E. Can I share my dreams and heartaches?
F. Does he/she contribute to my joy or my stress?
DANGER SIGNS
1. A general uneasy feeling about the relationship.
2. Frequent arguments.
3. Avoiding discussing sensitive subjects because you are afraid of hurting
your partner's feelings or you are afraid of starting an argument.
4. The physical aspect of the relationship is out of control and less fulfilling.
5. Always doing what the other person wants to do, seldom taking time to do
what you want to do.
6. The detection of serious emotional disturbances or outbursts.
7. You find yourself staying in the relationship out of fear, guilt or duty.
8. If the other person is constantly complaining about aches, pains and other
medical issues, asking for your help and assistance is finding remedies.
9. Your friend is constantly making excuses for finding a job/vocation.
10. Your friend is overly jealous, suspicious, questions your schedule all the
time.
11. Constant criticisms and changes are unsolicited and frustrating to you.
※
> [What this exercise asks]:
1 > From the danger-signs text, list the reasons it gives for staying in a relationship.
2 > Copy the danger-signs text again, beginning at the words "E. Can I share" and stopping after "about the relationship.", and substitute "hopes" for "heartaches".
The records that come next are separate material with no connection to the danger-signs text.

> [Provided records]:
※
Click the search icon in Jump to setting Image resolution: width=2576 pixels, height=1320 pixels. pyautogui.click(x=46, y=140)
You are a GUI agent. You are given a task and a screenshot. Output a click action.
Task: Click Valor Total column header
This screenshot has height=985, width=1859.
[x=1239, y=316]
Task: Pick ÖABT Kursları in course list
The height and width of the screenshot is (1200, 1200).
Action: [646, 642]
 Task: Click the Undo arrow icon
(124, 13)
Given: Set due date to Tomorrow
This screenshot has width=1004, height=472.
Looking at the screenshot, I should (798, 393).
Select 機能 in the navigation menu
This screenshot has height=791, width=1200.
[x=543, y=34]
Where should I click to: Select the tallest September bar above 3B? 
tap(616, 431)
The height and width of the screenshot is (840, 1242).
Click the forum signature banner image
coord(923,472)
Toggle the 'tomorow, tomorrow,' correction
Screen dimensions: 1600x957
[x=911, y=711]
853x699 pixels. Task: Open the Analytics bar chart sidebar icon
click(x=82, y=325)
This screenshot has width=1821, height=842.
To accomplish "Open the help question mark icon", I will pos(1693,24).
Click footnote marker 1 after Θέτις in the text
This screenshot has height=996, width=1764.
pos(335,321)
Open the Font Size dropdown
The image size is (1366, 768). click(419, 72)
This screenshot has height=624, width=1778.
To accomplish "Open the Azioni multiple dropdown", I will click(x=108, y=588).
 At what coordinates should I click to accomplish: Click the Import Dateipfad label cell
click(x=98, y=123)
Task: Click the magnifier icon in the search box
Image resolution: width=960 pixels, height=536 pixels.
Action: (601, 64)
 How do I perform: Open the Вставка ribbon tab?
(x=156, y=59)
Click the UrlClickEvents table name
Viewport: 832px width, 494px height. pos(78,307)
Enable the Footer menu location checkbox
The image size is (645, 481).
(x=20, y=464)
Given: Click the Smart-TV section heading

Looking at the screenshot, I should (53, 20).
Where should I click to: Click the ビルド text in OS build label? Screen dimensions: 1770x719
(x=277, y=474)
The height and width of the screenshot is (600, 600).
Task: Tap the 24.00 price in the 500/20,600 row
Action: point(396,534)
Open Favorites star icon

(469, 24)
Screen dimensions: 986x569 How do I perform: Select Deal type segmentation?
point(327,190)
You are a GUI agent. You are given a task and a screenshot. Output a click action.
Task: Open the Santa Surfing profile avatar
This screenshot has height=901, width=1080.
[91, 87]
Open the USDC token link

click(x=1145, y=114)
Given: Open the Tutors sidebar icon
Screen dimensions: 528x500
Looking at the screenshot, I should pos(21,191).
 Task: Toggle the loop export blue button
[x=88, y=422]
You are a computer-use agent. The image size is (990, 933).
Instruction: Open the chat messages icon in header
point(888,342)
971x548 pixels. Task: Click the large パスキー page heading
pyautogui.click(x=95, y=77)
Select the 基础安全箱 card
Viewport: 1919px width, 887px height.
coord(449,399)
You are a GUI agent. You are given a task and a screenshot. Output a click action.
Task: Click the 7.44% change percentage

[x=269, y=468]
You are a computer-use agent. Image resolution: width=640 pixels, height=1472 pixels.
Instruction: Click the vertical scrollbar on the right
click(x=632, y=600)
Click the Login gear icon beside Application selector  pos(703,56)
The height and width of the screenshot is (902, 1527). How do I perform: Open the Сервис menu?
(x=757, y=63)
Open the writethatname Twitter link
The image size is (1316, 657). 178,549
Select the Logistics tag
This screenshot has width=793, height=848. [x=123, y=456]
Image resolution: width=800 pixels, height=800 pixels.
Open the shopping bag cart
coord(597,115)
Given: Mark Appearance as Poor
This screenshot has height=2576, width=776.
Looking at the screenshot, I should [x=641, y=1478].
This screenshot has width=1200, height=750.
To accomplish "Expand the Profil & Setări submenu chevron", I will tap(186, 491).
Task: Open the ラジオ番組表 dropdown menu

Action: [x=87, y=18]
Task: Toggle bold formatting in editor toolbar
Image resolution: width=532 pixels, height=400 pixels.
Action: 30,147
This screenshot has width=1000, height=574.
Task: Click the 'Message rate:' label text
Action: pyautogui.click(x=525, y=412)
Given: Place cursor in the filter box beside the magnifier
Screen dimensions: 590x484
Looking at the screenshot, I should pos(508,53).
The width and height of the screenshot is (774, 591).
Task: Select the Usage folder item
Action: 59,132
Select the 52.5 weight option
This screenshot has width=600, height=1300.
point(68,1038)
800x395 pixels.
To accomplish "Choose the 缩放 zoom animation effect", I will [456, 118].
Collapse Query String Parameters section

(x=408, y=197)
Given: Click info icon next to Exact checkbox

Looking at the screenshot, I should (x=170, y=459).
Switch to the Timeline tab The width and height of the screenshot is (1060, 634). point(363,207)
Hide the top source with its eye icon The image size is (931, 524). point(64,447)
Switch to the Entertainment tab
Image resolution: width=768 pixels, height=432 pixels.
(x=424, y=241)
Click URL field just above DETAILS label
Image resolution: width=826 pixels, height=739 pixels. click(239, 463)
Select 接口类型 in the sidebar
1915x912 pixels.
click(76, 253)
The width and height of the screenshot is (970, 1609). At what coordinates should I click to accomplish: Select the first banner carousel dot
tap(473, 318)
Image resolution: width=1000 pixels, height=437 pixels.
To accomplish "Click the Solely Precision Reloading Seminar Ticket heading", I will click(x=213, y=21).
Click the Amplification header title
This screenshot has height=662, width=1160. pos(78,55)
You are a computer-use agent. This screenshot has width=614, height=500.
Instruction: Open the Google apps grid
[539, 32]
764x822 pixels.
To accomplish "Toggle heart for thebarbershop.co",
※
> [Solved problems]:
1 > fear, guilt, duty

2 >
E. Can I share my dreams and hopes?
F. Does he/she contribute to my joy or my stress?
DANGER SIGNS
1. A general uneasy feeling about the relationship.